Existing trade secret, trademark and copyright laws offer only
limited protection. Vivid's patents could be invalidated or
circumvented. The laws of some foreign countries in which Vivid's
products are or may be developed, manufactured or sold may not
protect Vivid's products or intellectual property rights to the same
extent as do the laws of the United States. This may make the
possibility of piracy of Vivid's technology and products more likely.
Vivid cannot assure that the steps that it has taken to protect its
intellectual property will be adequate to prevent misappropriation of
its technology.
Vivid's operations could infringe the intellectual property rights of
others.
Particular aspects of Vivid's technology could be found to
infringe on the intellectual property rights or patents of others.

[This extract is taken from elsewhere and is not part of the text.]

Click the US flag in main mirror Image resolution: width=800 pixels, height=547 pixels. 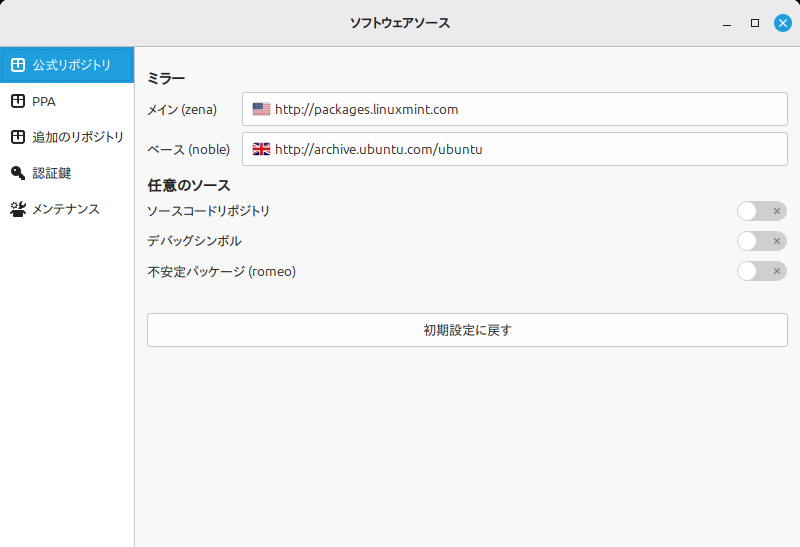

Other companies may hold or obtain patents on inventions or may
otherwise claim proprietary rights to technology necessary to Vivid's
business. Vivid cannot predict the extent to which it may be required
to seek licenses. Vivid cannot assure that the terms of any licenses
it may be required to seek will be reasonable.
Vivid's business may be materially adversely affected by infringement
claims by American Science & Engineering.
In May 1996, Vivid commenced an action in the United States
District Court for the District of Massachusetts against American
Science & Engineering seeking a declaration that Vivid does not
infringe American Science & Engineering's patents related to back
scattered X-rays. American Science & Engineering filed a counterclaim
alleging that Vivid is infringing on one or more of eight American
Science & Engineering patents. In April 1997, the court dismissed
American Science & Engineering's counterclaim on summary judgment
without granting leave to file an amended counterclaim. In April
1998, American Science & Engineering filed a motion in the Federal
Court of Appeals for the First Circuit to appeal this decision. The
Court of Appeals heard oral arguments for this appeal in early 1999,
but no decision has been announced. Although Vivid does not believe
that it is infringing any valid patent of American Science &
Engineering, American Science & Engineering could make a new
counterclaim that raises more specific infringement allegations.
Failure of Vivid to prevail in this litigation could have a material
adverse effect on Vivid's business, financial condition and results
of operations.
Vivid could incur substantial costs as a result of product liability
claims and adverse publicity if Vivid's systems fail to detect
explosives.
If Vivid's explosives detection systems fail to detect an
explosive, Vivid could be subject to product liability claims and
negative publicity, which could cause Vivid to incur substantial
costs and could have a material adverse effect on Vivid's business,
financial condition and results of operations. There are many factors
beyond Vivid's control that could result in the failure of its
products to detect explosives. These factors include:
the reliability of a system's operators;
the ongoing training of a system's operators; and
the maintenance of Vivid's products by its customers.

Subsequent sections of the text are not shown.